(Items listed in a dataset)
* * * *
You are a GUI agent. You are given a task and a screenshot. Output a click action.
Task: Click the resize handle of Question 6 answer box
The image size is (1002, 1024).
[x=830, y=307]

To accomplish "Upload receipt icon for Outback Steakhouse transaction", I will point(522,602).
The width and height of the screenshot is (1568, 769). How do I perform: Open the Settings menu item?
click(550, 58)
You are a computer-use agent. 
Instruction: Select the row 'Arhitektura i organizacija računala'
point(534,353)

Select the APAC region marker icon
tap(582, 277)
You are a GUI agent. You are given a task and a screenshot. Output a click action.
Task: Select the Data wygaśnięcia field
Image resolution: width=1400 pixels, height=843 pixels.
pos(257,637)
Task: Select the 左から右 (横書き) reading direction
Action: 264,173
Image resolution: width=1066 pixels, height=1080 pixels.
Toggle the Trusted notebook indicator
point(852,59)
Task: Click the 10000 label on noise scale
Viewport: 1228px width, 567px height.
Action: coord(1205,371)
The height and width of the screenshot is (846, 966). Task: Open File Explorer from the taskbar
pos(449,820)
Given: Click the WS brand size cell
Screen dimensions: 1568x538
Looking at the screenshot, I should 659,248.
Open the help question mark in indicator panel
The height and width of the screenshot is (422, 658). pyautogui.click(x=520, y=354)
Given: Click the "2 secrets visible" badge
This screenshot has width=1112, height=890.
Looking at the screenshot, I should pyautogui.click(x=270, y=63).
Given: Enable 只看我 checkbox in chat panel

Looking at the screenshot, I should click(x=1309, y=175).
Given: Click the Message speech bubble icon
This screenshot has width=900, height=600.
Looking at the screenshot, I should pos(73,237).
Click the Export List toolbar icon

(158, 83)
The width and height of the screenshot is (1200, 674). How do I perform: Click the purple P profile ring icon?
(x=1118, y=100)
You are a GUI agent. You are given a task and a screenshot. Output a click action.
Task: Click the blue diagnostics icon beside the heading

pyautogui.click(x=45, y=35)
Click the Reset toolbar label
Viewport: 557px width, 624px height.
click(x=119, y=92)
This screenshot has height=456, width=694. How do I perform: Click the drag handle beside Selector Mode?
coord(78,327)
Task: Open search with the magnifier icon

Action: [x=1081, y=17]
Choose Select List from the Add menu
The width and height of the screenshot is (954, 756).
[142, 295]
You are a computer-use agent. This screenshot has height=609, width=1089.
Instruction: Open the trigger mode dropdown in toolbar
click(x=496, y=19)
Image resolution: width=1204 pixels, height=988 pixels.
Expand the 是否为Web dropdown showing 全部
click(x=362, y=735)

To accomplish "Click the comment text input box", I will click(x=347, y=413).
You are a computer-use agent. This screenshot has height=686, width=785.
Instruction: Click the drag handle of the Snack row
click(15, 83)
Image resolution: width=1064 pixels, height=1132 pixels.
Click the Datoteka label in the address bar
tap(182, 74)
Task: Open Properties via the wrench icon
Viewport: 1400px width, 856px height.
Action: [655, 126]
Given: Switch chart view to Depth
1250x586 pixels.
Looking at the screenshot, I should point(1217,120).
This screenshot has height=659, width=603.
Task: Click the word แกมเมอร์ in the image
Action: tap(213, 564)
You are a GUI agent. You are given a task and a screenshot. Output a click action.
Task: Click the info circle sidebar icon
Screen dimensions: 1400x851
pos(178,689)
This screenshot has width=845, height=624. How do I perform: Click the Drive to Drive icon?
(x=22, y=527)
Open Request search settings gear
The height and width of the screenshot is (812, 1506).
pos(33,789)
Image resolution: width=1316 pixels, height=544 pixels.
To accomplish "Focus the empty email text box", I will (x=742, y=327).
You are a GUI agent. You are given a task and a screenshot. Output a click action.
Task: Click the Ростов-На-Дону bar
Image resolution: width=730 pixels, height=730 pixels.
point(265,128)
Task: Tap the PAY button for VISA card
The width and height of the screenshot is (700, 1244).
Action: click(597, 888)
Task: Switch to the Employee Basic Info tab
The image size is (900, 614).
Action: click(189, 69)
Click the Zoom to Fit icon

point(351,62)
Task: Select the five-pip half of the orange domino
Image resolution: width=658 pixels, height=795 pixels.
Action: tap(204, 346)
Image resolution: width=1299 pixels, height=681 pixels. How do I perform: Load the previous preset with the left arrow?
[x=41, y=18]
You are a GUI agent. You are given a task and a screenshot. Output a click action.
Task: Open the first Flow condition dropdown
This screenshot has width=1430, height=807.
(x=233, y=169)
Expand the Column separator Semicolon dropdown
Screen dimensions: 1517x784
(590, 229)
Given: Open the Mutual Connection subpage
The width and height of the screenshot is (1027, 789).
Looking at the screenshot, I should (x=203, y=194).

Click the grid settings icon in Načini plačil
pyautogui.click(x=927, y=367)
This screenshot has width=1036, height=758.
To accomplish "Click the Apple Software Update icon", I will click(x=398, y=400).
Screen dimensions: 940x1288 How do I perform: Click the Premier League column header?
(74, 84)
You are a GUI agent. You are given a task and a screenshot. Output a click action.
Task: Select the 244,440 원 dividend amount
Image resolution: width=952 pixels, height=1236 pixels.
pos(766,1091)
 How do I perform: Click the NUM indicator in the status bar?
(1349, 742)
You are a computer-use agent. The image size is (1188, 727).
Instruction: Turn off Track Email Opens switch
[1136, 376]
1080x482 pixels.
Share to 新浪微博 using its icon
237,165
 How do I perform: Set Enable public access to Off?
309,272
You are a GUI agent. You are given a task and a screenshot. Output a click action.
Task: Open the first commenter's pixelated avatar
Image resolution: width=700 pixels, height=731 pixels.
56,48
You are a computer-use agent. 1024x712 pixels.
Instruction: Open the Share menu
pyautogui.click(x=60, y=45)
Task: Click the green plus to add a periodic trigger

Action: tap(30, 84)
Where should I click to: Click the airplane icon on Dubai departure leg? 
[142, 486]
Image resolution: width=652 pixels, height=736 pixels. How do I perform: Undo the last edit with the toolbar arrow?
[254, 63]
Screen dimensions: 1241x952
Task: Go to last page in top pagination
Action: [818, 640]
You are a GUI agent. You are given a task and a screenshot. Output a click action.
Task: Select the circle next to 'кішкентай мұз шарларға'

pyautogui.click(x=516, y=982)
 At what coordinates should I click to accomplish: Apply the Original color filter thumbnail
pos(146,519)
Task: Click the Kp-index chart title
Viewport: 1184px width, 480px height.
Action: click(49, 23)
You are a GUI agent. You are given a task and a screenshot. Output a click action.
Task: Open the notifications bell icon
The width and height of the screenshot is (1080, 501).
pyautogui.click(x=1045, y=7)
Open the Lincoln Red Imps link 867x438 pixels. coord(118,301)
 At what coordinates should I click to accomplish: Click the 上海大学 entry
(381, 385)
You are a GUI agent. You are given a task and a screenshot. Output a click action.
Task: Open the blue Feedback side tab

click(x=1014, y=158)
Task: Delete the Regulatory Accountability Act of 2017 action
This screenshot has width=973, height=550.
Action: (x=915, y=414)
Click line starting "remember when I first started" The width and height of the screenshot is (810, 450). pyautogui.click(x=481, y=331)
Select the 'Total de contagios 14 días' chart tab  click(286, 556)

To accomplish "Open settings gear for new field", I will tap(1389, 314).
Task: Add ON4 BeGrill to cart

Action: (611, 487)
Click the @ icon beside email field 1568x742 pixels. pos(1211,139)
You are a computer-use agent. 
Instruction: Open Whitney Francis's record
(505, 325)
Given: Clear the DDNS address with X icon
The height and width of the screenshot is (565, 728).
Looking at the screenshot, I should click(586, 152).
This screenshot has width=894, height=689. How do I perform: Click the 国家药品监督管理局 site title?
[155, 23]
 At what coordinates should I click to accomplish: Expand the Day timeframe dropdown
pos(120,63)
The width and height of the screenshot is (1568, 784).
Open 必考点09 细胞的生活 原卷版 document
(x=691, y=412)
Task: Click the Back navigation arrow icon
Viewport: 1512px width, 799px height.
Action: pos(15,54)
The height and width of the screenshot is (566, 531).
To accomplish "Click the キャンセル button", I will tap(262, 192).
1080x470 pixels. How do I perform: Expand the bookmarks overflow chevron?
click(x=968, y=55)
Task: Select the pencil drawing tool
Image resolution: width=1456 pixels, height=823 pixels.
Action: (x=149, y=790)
* * * *
◆ Assignment
Starting with the line with "Instruction: Open the Share menu" above and going on through the line with "Task: Open the notifications bell icon", transcribe every line exactly, both ends included, and add nothing.

◆ Solution to this task
Instruction: Open the Share menu
pyautogui.click(x=60, y=45)
Task: Click the green plus to add a periodic trigger

Action: tap(30, 84)
Where should I click to: Click the airplane icon on Dubai departure leg? 
[142, 486]
Image resolution: width=652 pixels, height=736 pixels. How do I perform: Undo the last edit with the toolbar arrow?
[254, 63]
Screen dimensions: 1241x952
Task: Go to last page in top pagination
Action: [818, 640]
You are a GUI agent. You are given a task and a screenshot. Output a click action.
Task: Select the circle next to 'кішкентай мұз шарларға'

pyautogui.click(x=516, y=982)
 At what coordinates should I click to accomplish: Apply the Original color filter thumbnail
pos(146,519)
Task: Click the Kp-index chart title
Viewport: 1184px width, 480px height.
Action: click(49, 23)
You are a GUI agent. You are given a task and a screenshot. Output a click action.
Task: Open the notifications bell icon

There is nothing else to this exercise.